PAGE EXTRACT section start

The Kyoto Protocol came into force a little while ago, and while the protocol is much watered down from what it was originally intended, it’s generally considered a step in the right direction. Currently the Kyoto Protocol asks industrialised countries to reduce greenhouse gas emissions to at least 5 per cent below 1990 levels by 2012. That’s not much of a reduction really, but it’s better than nothing. Unfortunately the US, which is the #1 polluter has not signed the accord yet. And neither has Australia. They will sign in due course, I guess. But the fact that they haven’t is symptomatic of how we continue to treat the enviornment as a resource to exploit as long as we can.
Anyway, the thing is the reductions in greenhouse gas emissions are not going to actually happen in the Developed World. Or at least, not in any significant way. That’s because they have too much of the CO2 oriented infrastructure already in place, and replacing them with less polluting, renewable energy fuel sources is highly uneconomical to entrenched interests. So, instead, what we have is what the market calls “carbon trading”, wherein companies & countries trade “carbon credits” with each other. Participants in carbon trading buy and sell contractual commitments or certificates that represent specified amounts of carbon-related emissions that either:
* are allowed to be emitted;
* comprise reductions in emissions (new technology, energy efficiency, renewable energy); or
* comprise offsets against emissions, such as carbon sequestration (capture of carbon in biomass).

PAGE EXTRACT section end
RECORDED DATA section start

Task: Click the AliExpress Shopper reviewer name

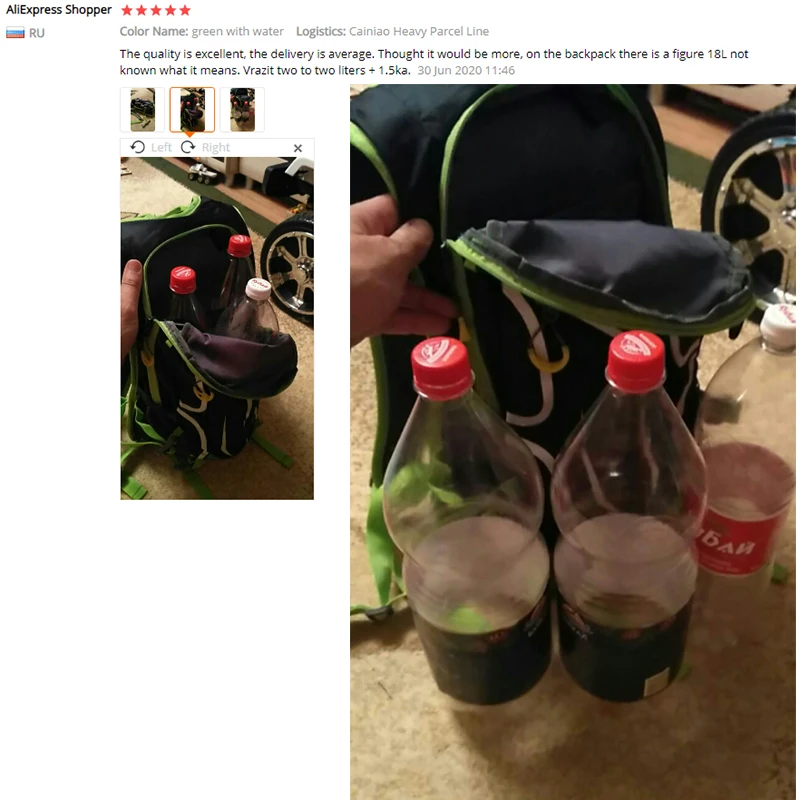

RECORDED DATA section end

• **WORK TASK**
Copy the part of the Kyoto Protocol piece above from "The Kyoto Protocol came" to "long as we can.", word for word.

• **YOUR SOLUTION**
The Kyoto Protocol came into force a little while ago, and while the protocol is much watered down from what it was originally intended, it’s generally considered a step in the right direction. Currently the Kyoto Protocol asks industrialised countries to reduce greenhouse gas emissions to at least 5 per cent below 1990 levels by 2012. That’s not much of a reduction really, but it’s better than nothing. Unfortunately the US, which is the #1 polluter has not signed the accord yet. And neither has Australia. They will sign in due course, I guess. But the fact that they haven’t is symptomatic of how we continue to treat the enviornment as a resource to exploit as long as we can.